I had a quick play with Mozilla’s DeepSpeech. It’s a speech recognition engine written in Tensorflow and based on Baidu’s influential paper on speech recognition: Deep Speech: Scaling up end-to-end speech recognition.
The first test it on an easy audio. Recognition was excellent.
➜ deepspeech models/output_graph.pb OSR_us_000_0060_16k.wav models/alphabet.txt models/lm.binary models/trie Loading model from file models/output_graph.pb 2018-03-18 12:29:45.199308: I tensorflow/core/platform/cpu_feature_guard.cc:137] Your CPU supports instructions that this TensorFlow binary was not compiled to use: AVX2 FMA Loaded model in 1.470s. Loading language model from files models/lm.binary models/trie Loaded language model in 3.867s.

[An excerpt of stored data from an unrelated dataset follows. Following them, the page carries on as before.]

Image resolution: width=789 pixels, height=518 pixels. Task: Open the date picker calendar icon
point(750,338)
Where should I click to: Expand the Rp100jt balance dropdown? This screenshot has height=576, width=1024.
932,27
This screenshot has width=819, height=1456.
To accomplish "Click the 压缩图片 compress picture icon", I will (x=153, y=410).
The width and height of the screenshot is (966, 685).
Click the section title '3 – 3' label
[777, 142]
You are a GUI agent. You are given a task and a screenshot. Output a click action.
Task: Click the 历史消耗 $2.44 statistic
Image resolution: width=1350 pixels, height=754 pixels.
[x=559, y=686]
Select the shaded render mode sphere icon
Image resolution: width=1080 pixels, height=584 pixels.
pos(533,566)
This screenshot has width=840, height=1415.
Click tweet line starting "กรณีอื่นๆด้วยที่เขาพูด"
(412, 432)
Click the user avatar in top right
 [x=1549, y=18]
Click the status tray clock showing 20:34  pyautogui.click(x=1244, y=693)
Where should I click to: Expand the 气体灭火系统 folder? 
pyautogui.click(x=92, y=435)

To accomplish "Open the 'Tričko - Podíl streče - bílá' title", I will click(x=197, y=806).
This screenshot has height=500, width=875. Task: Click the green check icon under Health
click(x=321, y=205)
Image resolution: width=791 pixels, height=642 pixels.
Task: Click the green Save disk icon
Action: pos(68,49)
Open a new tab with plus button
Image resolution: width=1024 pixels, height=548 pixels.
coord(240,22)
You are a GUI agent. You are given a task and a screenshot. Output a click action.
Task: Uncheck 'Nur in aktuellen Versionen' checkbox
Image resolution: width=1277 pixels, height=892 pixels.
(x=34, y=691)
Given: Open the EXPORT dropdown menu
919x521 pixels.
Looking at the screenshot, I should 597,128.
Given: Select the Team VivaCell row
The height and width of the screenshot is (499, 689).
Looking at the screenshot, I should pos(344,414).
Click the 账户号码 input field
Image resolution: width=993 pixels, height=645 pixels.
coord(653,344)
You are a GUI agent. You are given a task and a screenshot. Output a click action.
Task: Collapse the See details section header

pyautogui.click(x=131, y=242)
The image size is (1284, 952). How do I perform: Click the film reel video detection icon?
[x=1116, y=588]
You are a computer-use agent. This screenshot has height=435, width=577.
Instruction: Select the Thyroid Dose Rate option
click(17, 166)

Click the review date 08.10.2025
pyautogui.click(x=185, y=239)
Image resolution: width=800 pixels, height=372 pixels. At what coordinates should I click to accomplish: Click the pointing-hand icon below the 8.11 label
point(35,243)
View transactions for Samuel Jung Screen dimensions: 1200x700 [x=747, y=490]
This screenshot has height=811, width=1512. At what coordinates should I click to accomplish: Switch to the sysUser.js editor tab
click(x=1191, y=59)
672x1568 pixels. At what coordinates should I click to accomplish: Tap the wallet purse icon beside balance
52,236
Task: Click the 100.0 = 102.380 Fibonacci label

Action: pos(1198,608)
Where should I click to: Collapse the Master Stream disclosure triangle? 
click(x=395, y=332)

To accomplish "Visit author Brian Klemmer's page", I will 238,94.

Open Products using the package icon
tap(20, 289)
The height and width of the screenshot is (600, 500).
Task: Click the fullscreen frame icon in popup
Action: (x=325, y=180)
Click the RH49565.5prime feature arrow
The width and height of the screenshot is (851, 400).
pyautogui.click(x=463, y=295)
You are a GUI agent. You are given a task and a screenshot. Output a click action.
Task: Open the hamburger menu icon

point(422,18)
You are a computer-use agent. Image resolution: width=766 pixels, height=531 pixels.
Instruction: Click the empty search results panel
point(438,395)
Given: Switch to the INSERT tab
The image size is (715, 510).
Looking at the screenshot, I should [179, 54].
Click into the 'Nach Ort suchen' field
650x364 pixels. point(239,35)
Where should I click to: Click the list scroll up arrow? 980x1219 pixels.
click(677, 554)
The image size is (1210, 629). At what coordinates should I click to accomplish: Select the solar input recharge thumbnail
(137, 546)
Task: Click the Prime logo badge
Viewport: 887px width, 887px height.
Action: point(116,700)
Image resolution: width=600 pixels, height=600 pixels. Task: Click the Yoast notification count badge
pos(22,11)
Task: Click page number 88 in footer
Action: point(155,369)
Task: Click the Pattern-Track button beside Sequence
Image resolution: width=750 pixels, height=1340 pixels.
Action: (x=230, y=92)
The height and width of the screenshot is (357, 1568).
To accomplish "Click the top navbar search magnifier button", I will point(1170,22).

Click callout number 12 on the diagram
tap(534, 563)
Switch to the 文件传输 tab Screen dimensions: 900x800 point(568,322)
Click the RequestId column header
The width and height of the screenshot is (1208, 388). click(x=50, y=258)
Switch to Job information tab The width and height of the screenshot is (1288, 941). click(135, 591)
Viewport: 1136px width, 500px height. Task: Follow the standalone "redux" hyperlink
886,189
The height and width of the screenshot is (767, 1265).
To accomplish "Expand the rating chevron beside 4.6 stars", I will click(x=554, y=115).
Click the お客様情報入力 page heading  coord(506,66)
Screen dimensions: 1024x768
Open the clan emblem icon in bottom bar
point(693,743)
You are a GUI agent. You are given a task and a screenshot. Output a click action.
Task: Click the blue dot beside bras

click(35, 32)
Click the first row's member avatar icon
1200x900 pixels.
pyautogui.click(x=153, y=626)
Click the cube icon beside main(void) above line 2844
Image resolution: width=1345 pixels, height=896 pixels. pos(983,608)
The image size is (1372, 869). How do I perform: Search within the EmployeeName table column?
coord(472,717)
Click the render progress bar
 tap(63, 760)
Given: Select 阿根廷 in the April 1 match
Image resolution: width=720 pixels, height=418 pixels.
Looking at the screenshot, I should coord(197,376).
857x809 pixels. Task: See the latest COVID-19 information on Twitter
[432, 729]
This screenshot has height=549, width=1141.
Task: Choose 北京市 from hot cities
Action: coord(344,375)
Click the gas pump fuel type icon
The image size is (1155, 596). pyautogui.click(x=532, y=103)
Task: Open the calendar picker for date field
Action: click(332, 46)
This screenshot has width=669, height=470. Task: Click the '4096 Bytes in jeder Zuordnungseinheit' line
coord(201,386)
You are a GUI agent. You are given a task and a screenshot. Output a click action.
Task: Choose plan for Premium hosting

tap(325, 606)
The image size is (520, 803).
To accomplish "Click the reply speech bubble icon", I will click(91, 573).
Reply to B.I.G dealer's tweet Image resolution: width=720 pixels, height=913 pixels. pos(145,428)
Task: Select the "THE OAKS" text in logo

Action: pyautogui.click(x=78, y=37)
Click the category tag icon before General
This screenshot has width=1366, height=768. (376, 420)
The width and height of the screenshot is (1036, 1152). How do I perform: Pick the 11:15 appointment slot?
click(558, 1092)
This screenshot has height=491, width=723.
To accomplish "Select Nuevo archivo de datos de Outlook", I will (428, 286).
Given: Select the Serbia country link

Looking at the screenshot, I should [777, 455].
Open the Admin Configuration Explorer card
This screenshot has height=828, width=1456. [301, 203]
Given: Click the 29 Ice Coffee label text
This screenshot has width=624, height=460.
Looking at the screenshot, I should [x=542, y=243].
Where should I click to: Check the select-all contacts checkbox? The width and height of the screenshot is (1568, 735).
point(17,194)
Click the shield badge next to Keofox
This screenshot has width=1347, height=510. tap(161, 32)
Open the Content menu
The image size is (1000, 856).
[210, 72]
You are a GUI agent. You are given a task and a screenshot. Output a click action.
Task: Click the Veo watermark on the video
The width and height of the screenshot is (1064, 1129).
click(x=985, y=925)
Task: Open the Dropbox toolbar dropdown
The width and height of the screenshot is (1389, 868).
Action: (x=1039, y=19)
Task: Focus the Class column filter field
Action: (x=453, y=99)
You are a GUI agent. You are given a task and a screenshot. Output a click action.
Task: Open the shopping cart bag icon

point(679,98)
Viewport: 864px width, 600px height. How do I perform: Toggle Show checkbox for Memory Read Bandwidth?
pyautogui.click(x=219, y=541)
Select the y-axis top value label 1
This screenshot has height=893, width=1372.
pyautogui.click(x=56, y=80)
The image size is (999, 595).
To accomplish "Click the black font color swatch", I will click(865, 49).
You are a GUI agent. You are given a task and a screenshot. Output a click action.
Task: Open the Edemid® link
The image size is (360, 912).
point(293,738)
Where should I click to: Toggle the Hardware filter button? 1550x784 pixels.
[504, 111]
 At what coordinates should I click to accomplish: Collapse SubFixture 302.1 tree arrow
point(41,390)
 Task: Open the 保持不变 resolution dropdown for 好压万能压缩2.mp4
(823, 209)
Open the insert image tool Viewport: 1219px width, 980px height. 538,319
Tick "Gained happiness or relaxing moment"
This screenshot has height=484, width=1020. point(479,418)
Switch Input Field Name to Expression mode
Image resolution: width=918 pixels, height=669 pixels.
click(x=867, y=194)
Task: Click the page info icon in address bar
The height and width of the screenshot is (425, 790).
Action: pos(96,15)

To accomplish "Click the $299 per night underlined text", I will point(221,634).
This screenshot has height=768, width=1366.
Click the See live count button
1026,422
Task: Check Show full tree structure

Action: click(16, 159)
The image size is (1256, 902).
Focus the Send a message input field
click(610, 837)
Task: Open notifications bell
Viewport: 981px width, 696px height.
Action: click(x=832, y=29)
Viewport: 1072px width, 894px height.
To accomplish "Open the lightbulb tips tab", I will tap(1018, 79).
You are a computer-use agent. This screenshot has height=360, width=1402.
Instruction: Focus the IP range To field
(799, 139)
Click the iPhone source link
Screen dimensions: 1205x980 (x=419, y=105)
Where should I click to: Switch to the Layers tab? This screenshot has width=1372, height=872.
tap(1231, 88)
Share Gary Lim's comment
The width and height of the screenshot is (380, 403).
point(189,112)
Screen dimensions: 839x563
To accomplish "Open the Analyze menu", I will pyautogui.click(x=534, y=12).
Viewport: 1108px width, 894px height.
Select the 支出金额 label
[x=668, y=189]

Running inference. the horse trotted around the field at a brisk pace find the twin who stole the pearl necklace cut the cord that binds the box tightly the red tape bound the smuggled food look in the corner to find the tan shirt the cold drizzle will help the bond drive nine men were hired to dig the ruins the junkyard had a moldy smell the flint sputtered and lit a pine torch soak the cloth and round the sharp or odor Inference took 85.845s for 58.258s audio file.
And a harder audio with multiple speakers. This time it performed poorly. Words got concatenated into a long gibberish string as well. Increase your volume because this audio is very faint.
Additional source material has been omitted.